*Exercise input*.
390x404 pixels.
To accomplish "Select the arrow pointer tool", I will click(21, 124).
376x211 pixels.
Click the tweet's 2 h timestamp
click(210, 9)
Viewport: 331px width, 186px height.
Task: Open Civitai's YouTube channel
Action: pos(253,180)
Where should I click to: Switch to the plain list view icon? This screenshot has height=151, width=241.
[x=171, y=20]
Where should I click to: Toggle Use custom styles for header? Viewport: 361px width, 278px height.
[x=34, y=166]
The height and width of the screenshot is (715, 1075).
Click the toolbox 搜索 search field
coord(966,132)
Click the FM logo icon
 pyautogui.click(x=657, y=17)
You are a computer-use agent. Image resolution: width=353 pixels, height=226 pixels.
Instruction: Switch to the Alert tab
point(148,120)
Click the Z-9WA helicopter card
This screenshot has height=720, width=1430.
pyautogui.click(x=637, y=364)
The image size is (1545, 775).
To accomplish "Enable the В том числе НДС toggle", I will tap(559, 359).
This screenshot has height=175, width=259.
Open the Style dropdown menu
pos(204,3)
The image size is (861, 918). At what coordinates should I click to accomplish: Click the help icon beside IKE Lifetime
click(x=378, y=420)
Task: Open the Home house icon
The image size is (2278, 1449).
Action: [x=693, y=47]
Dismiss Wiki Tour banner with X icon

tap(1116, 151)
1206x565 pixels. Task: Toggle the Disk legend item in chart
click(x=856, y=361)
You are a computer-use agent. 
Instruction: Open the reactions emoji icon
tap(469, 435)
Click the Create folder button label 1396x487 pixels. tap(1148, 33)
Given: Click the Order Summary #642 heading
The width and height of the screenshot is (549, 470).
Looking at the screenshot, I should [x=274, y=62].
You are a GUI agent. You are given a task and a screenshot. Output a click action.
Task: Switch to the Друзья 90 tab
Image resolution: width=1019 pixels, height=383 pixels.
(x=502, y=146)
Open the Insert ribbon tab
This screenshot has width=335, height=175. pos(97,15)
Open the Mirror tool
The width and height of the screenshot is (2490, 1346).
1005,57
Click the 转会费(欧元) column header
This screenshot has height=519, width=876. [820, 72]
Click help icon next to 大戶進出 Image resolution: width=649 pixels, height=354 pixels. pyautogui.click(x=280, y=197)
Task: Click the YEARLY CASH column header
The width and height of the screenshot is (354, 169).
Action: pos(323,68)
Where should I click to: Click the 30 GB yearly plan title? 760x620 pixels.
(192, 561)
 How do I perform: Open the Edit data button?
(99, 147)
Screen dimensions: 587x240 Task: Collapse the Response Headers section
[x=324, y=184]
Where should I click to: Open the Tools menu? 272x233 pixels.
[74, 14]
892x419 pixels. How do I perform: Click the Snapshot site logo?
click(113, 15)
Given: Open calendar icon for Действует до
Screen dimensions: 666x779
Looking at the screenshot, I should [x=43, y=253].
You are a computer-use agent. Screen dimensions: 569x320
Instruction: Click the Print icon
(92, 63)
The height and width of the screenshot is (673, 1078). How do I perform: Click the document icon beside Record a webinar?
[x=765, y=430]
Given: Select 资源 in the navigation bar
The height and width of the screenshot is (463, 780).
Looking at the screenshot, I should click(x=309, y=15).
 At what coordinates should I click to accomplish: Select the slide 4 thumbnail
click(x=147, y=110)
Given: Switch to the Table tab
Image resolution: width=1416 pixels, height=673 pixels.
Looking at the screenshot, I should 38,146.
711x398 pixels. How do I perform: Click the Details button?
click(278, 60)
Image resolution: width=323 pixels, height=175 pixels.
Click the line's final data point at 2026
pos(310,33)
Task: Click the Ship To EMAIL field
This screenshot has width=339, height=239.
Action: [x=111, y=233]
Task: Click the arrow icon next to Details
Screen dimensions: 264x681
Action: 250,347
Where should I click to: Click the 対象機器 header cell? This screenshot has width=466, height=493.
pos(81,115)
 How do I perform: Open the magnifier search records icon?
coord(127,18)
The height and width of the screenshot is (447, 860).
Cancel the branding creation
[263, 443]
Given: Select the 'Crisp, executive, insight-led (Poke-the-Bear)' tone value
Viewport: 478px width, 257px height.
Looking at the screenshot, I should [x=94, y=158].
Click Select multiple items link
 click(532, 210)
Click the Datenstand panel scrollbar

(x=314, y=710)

*Aim of the task*. Set down, word for word, the records above from their first line through the line with "Action: pos(253,180)", including both of those lines.

*Completed task*.
390x404 pixels.
To accomplish "Select the arrow pointer tool", I will click(21, 124).
376x211 pixels.
Click the tweet's 2 h timestamp
click(210, 9)
Viewport: 331px width, 186px height.
Task: Open Civitai's YouTube channel
Action: pos(253,180)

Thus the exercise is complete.